• ASSIGNMENT: Write out exactly the lines below that run from the one containing "Instruction: Click the Kashmir" through the one containing "Click the 62,962 - 85,287 cell", both included, with no other lines.

• DATA:
[Start of section]

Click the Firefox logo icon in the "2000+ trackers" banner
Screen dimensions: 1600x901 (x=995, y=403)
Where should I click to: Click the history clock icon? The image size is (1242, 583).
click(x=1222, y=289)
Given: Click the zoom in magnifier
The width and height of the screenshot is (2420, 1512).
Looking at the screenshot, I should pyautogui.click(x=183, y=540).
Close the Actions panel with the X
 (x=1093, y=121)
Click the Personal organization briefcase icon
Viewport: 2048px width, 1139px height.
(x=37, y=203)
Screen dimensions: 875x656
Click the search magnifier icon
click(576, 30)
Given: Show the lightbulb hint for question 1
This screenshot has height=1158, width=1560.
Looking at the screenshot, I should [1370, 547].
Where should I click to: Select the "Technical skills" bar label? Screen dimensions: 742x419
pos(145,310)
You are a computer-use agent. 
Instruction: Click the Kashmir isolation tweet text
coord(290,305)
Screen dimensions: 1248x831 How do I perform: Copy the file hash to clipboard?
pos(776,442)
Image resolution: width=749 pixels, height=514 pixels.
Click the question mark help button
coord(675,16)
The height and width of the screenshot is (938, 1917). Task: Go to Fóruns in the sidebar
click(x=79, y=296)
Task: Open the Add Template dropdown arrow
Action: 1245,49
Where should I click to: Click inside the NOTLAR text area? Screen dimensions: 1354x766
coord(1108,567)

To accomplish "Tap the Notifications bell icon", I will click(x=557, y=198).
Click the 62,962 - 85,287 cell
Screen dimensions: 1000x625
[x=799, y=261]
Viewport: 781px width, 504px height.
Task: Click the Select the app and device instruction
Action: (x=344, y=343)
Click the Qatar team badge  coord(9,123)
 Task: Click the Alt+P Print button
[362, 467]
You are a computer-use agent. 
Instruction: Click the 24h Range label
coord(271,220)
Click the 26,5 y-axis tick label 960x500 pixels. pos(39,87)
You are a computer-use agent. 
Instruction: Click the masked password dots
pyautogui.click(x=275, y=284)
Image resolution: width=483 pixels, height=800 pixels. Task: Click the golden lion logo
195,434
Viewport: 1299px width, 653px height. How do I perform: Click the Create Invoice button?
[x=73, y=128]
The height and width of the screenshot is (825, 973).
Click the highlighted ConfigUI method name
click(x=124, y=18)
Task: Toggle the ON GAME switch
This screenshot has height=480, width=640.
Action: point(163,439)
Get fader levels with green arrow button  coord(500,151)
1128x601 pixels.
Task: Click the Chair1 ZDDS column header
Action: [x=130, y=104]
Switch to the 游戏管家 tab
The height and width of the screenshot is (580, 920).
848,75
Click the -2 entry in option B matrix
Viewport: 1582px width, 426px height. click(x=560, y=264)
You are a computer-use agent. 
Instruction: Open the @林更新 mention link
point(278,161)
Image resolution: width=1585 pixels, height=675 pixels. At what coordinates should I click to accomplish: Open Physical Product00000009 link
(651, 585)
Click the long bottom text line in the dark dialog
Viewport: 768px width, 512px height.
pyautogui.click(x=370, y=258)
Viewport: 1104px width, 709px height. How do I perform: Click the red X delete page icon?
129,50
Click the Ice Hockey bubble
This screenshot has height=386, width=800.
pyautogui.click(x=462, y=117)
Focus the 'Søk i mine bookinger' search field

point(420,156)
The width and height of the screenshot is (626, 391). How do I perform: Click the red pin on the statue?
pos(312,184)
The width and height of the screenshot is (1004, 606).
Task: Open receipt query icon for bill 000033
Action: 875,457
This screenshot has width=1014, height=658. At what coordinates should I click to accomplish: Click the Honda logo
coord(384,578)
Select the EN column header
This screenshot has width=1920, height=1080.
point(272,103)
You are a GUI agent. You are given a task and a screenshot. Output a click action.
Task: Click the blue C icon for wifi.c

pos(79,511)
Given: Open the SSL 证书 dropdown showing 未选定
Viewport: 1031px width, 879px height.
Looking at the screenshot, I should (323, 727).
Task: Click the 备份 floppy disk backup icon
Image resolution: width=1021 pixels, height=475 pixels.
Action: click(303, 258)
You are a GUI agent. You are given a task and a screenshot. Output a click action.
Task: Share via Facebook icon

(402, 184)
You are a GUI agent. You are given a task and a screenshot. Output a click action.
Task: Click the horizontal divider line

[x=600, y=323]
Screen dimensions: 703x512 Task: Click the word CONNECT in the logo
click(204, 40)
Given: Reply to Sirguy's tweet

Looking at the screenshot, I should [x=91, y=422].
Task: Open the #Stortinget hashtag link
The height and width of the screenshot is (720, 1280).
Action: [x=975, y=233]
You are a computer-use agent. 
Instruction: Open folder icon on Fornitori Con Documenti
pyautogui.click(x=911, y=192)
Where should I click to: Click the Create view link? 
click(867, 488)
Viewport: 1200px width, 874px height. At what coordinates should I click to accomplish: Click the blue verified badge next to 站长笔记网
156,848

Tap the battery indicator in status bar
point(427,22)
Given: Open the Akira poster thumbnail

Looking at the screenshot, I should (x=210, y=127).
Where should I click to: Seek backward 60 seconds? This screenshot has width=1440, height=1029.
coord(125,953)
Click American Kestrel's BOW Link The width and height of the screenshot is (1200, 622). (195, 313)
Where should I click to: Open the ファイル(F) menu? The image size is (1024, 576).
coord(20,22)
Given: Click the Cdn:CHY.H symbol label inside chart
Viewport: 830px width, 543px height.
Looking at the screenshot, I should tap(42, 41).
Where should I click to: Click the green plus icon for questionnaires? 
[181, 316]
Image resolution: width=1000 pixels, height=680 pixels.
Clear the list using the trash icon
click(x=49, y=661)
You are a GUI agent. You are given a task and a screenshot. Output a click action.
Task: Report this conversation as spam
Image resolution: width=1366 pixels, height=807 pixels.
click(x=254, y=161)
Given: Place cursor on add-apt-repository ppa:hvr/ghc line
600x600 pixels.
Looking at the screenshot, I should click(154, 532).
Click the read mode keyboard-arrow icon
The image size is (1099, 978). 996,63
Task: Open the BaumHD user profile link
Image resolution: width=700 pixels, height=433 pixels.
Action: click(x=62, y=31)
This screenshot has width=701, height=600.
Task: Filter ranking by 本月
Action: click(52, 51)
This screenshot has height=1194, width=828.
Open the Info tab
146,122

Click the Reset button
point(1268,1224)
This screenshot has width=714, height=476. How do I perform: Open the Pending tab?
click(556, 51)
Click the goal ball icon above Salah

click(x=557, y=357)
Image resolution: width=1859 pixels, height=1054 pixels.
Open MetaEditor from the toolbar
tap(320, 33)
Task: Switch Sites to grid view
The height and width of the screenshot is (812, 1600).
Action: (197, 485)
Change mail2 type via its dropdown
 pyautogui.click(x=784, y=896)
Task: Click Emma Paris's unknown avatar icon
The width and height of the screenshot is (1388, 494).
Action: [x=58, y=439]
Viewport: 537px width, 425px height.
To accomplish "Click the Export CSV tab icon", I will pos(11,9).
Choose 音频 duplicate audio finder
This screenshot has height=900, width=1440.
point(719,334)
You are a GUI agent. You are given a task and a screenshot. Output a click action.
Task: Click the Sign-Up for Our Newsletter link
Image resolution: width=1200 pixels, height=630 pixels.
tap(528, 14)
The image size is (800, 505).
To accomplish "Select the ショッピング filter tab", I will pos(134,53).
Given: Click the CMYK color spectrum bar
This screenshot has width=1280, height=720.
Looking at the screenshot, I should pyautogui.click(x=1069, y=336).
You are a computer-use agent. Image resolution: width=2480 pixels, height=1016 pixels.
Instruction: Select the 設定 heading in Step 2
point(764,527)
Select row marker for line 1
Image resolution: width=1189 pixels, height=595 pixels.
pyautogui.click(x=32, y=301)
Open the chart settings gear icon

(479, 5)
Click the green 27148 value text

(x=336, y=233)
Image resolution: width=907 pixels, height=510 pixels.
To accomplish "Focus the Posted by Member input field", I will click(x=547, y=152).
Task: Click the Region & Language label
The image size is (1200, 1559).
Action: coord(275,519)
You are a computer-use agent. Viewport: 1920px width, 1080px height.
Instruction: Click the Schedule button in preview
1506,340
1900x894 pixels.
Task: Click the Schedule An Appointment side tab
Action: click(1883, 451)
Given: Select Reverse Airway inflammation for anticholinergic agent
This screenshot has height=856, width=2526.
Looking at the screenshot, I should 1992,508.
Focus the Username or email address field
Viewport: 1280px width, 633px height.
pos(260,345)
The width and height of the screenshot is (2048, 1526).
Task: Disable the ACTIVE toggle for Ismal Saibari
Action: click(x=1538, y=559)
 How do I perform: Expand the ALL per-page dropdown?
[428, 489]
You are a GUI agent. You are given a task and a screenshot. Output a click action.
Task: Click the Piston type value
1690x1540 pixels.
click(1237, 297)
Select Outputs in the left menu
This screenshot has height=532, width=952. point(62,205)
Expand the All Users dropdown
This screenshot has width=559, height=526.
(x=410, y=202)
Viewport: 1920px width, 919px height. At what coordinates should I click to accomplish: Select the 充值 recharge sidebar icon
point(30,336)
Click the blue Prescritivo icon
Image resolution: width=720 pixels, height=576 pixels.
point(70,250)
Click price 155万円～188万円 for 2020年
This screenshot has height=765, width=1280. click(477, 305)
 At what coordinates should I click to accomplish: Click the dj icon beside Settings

[End of section]

• WRITTEN SOLUTION:
Instruction: Click the Kashmir isolation tweet text
coord(290,305)
Screen dimensions: 1248x831 How do I perform: Copy the file hash to clipboard?
pos(776,442)
Image resolution: width=749 pixels, height=514 pixels.
Click the question mark help button
coord(675,16)
The height and width of the screenshot is (938, 1917). Task: Go to Fóruns in the sidebar
click(x=79, y=296)
Task: Open the Add Template dropdown arrow
Action: 1245,49
Where should I click to: Click inside the NOTLAR text area? Screen dimensions: 1354x766
coord(1108,567)

To accomplish "Tap the Notifications bell icon", I will click(x=557, y=198).
Click the 62,962 - 85,287 cell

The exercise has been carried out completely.